Inverse image of a Noetherian module under a module morphism

Question

During my exercise session of Commutative algebra we had the following question:

Suppose $f: M \to N$ is a morphism of $R$-modules (where $R$ is a commutative ring with 1). Suppose $N$ is Noetherian, is $\ker f$ Noetherian?

I know the answer is 'no', since if we consider the zeromap from any non-Noetherian $R$-module M to the zero module, then we have a counterexample.

However, I wondered what we could say if $f$ is not the zero map and I have the following attempt: I have tried to prove that $f^{-1}(N)$ is Noetherian.

Let $S$ be a submodule of $f^{-1}(N)$, then $f(S)$ is a submodule of $N$, hence it is finitely generated since $N$ is Noetherian. Let us denote $f(S) = \langle s_1, \ldots, s_n\rangle$. Since $s_1, \ldots, s_n$ are elements of the image of $f$, we can choose elements $m_1, \ldots m_n$ in $M$ such that $f(m_i) = s_i$. If $s \in S$, then $f(s) = r_1s_1 + \ldots r_ns_n$ and so we can write that $s = r_1m_1 + \ldots r_nm_n$. Therefore $S$ is a finitely generated submodule of $f^{-1}(N)$ and so $f^{-1}(N)$ is a Noetherian $R$-module.

Since $\ker f$ is a submodule of $f^{-1}(N)$, we have that $\ker f$ is Noetherian.

I guess the step where I write $s$ as linear combination of the $m_i$ is dodgy, so my question is: is the inverse image of a Noetherian module (under a non-zero map) Noetherian?

Answer 1

Take your favorite Noetherian module $N$ and consider a direct sum $M=N^{(X)}$ of copies of $N$, with $X$ an infinite set.

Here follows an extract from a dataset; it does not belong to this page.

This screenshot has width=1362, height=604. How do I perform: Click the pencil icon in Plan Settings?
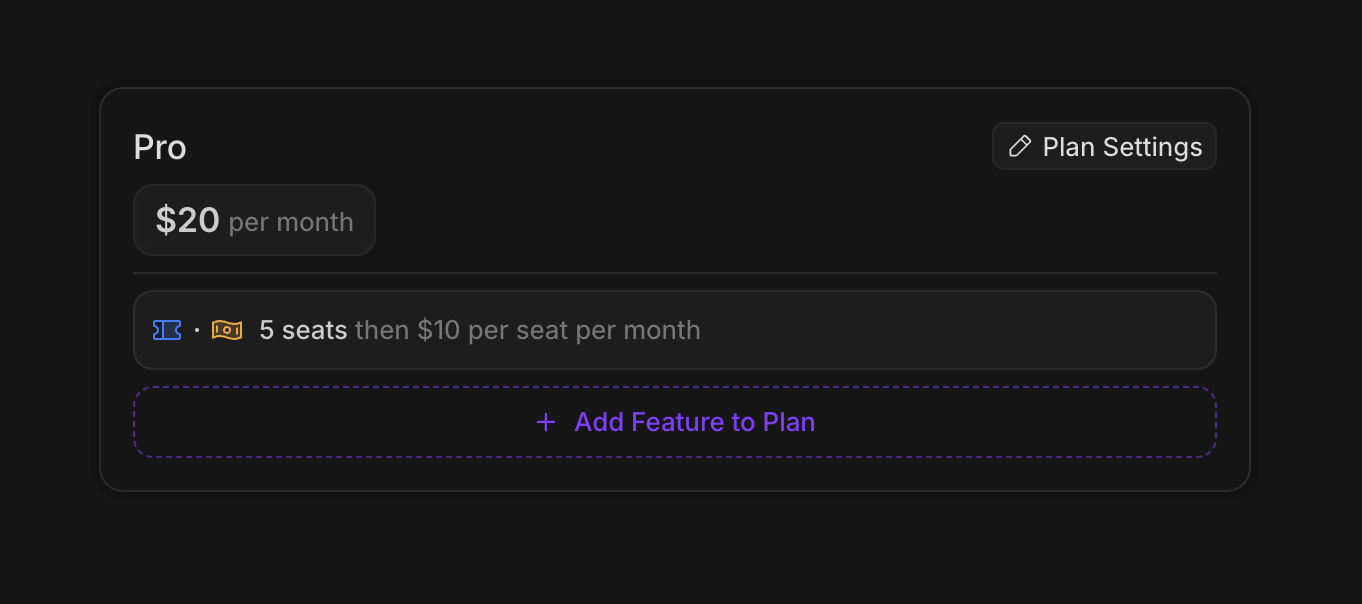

Now prove that the map $$ \sigma\colon N^{(X)}\to N,\qquad (n_x)_{x\to X}\mapsto \sum_{x\in X}n_x $$ has Noetherian kernel if and only if $N=0$.

Another simpler example, where $M$ is even finitely generated. Take a non Noetherian ring $R$, a maximal ideal $\mathfrak{m}$ and set $M=R$, $N=R/\mathfrak{m}$. Then $N$ is obviously Noetherian, but the kernel of the projection $R\to R/\mathfrak{m}$ is not Noetherian.

Now, let's try being more general: prove the following.

Suppose $f\colon M\to N$ is a morphism of $R$-modules. If the image $f(N)$ is Noetherian and $\ker f$ is Noetherian, then also $M$ is Noetherian.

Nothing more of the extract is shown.